STF restabelece cobrança do SSE e afeta movimentação de contêineres no Espírito Santo

A determinação do ministro Dias Toffoli, do Supremo Tribunal Federal (STF), no dia 7 de outubro, reativou a cobrança do Serviço de Segregação e Entrega (SSE). A taxa incide sobre a movimentação de contêineres desde a pilha comum — onde são descarregados dos navios — até a etapa de retirada pelo importador. A cobrança havia sido autorizada pela Antaq em 2022, mas posteriormente suspensa pelo TCU, o que levou a uma disputa entre os órgãos. A decisão do STF devolveu validade à norma da agência reguladora e reacendeu o debate sobre os efeitos dessa intervenção na logística portuária.

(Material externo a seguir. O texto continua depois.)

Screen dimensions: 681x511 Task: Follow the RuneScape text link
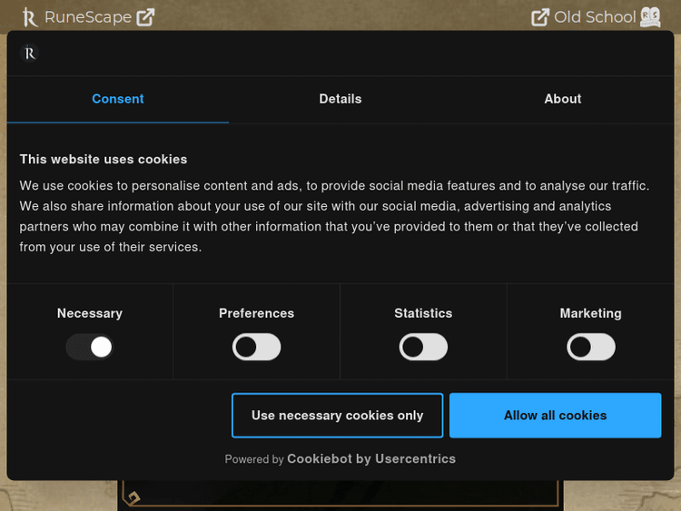[x=87, y=17]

Operações mais lentas e contêineres acumulados

Com o impasse jurídico reinstalado, terminais portuários em todo o país passaram a enfrentar lentidão nas operações. A AGU pediu ao Supremo, na última quarta-feira (3), que a decisão fosse reconsiderada. No Espírito Santo, o Terminal Portuário de Vila Velha (TVV) — único responsável pela movimentação de contêineres no Estado — retomou a cobrança em 24 de novembro. Empresários relatam que o fluxo desacelerou e que cargas permanecem paradas por mais de uma semana, provocando gargalos quando novos navios chegam.

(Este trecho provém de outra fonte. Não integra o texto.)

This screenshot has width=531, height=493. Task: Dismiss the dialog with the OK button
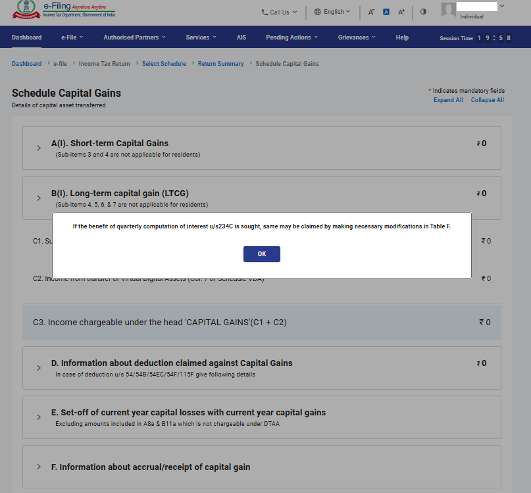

Um empresário ouvido pela reportagem afirmou que processos antes automáticos agora precisam passar pelo departamento jurídico das companhias importadoras, o que aumenta o tempo de liberação de mercadorias. Segundo ele, os impactos da decisão já são sentidos diretamente pelos clientes.

O Sindiex, que representa exportadores e importadores capixabas, informou que acompanha a situação.

Posicionamento do TVV

Em nota, a concessionária Log-In, responsável pelo TVV, afirmou que a decisão do STF restabeleceu a eficácia da resolução da Antaq e confirmou que cabe à agência — e não ao TCU — regular tecnicamente o SSE. Segundo o terminal, a cobrança é considerada legal e faz parte da estrutura tarifária do setor há mais de 15 anos.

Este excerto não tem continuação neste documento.